MBC yesterday [Dec. 11] decided to suspend the broadcasting of its second report and apologised for using coercion to obtain information critical of the pioneer.

-->The Korea Times reported on the MBC apology and on the coercion involved.

Kim Song-jong on the incident:

"MBC producers visited me on Oct. 20 and insisted Hwang's research is all fake and his two papers published by Science will be canceled. They even said Hwang will be arrested," said Kim Son-jong, a feeder cell expert who is now at the University of Pittsburgh.

"Then they said a police investigation would start in the United States and urged me to reveal everything I know saying that doing so would protect me from the probe," he added.

Asking Hwang to carry out a second round of tests to clear away all suspicions, MBC producer Han Hak-soo said last week that he got a crucial confession in Pittsburgh, but Kim flatly rebuffed that.

"They continued to claim that there are no (patient-specific human embryonic stem) cells so I made it clear that there are. After double-checking it from Seoul, I called Han and confirmed it again," Kim said.

Kim contended MBC duped him and his two Korean colleagues at the University of Pittsburgh into accepting the interview, believing the TV network was making a documentary.
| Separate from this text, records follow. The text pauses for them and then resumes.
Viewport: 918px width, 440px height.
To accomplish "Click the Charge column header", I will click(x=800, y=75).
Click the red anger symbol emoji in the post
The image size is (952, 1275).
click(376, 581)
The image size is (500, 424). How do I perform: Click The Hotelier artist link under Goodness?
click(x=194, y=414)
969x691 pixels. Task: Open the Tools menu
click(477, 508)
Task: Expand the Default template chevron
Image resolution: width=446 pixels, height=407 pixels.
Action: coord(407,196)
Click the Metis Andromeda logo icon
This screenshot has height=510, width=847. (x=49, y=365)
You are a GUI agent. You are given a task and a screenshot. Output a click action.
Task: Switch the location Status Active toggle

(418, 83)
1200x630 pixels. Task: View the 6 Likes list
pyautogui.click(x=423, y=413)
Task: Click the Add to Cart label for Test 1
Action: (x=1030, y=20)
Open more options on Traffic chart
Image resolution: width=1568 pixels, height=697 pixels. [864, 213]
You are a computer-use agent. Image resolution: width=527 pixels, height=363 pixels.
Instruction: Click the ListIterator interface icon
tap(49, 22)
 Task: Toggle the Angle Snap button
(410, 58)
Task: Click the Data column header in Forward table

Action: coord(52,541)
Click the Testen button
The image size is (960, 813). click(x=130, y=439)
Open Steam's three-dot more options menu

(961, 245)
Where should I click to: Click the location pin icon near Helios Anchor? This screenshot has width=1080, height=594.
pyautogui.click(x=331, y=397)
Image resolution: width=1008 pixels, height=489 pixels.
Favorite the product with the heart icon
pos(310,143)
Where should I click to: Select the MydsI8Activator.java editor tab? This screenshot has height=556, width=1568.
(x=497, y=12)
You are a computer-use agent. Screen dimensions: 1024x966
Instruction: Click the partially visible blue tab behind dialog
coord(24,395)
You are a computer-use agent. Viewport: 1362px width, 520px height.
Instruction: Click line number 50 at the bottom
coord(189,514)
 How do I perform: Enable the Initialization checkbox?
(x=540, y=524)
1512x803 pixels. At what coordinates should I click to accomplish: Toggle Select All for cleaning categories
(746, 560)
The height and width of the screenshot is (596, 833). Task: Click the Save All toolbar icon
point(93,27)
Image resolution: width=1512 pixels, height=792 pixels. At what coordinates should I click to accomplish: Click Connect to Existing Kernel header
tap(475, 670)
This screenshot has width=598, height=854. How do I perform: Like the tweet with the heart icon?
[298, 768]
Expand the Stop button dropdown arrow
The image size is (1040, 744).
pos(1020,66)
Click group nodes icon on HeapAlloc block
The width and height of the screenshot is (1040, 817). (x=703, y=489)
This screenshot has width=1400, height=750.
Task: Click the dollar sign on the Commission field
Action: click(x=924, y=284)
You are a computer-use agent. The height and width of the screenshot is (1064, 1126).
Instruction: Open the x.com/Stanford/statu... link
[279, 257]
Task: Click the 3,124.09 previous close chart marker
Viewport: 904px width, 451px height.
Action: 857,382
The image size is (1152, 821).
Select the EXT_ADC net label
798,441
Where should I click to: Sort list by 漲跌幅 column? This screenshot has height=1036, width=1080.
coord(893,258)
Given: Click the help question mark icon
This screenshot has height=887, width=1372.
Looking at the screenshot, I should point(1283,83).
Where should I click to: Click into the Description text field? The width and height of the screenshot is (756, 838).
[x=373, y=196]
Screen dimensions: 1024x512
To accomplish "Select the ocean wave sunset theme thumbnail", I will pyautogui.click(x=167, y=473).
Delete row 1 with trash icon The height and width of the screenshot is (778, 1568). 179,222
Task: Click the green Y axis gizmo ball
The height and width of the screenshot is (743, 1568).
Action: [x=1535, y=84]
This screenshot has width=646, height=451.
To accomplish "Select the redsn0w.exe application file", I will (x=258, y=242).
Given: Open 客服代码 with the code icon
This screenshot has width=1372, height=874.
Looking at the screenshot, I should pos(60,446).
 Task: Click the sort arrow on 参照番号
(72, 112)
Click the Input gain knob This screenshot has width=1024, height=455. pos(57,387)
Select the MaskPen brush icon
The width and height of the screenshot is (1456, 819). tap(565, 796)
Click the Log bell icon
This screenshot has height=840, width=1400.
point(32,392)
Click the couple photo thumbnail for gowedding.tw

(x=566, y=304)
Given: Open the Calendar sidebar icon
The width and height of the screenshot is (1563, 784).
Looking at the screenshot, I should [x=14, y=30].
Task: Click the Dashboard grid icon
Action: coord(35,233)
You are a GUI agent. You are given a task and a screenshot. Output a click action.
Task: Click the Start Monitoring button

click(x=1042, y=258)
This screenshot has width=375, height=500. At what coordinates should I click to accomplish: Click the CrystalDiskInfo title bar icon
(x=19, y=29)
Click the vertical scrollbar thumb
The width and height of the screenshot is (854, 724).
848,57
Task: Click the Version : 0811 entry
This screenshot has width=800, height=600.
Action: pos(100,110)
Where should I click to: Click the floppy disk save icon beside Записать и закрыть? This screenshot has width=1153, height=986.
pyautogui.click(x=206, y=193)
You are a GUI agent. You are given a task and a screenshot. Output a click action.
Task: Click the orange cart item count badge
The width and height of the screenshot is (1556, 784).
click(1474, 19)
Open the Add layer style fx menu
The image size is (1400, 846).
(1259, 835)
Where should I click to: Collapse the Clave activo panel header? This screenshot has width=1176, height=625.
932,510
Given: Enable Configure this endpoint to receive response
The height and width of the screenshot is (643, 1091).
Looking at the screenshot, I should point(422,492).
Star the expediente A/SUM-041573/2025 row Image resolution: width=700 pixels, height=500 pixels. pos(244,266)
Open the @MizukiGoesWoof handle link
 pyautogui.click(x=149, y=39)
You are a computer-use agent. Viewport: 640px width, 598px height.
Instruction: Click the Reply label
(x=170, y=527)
"MBC even did not let us know that the broadcaster recorded the interview. After knowing that, I asked it not to air the interview, but it refused the request," Kim said.

MBC reiterated the TV station would reveal everything on the air tomorrow night on its program "PD Notebook."

Kim and two other researchers are now under professor Gerald Schatten at the University of Pittsburgh, who pulled out of the 20-month-old partnership with Hwang last out of ethical concerns.

Kim said he reported all the contents of the interview with MBC to Schatten and that event appears to be the major cause for Schatten to sever ties with Hwang.

***from an article in English

Top scientists, academics and Internet users were united in anger after revelations on the YTN news channel that MBC's "PD Diary" crew used threats and hidden cameras in their quest to dig up dirt on Prof. Hwang Woo-suk's research.

Kim Woo-ryong, a professor of journalism at Hankuk University of Foreign Studies said, "In the process of gathering information, if MBC used coercive techniques or in any way camouflaged their identity, this would be a serious breach of press ethics." He went on to say, "If in their investigation, MBC threatened to discredit the team or claimed that Hwang would be arrested or misrepresented the facts, it could legally constitute defamation."

Lee Young-soon, of Seoul National University's College of Veterinary Medicine, said, "MBC was making threats during its investigation of the science in the matter when it was never qualified to investigate it in the first place." Lee added, "If 'PD Diary' with absolutely no scientific background, tried to verify the scientific research, it would become laughing stock of the scientific world. With 'PD Diary' completely discredited, it would now be desirable for national agencies to step in."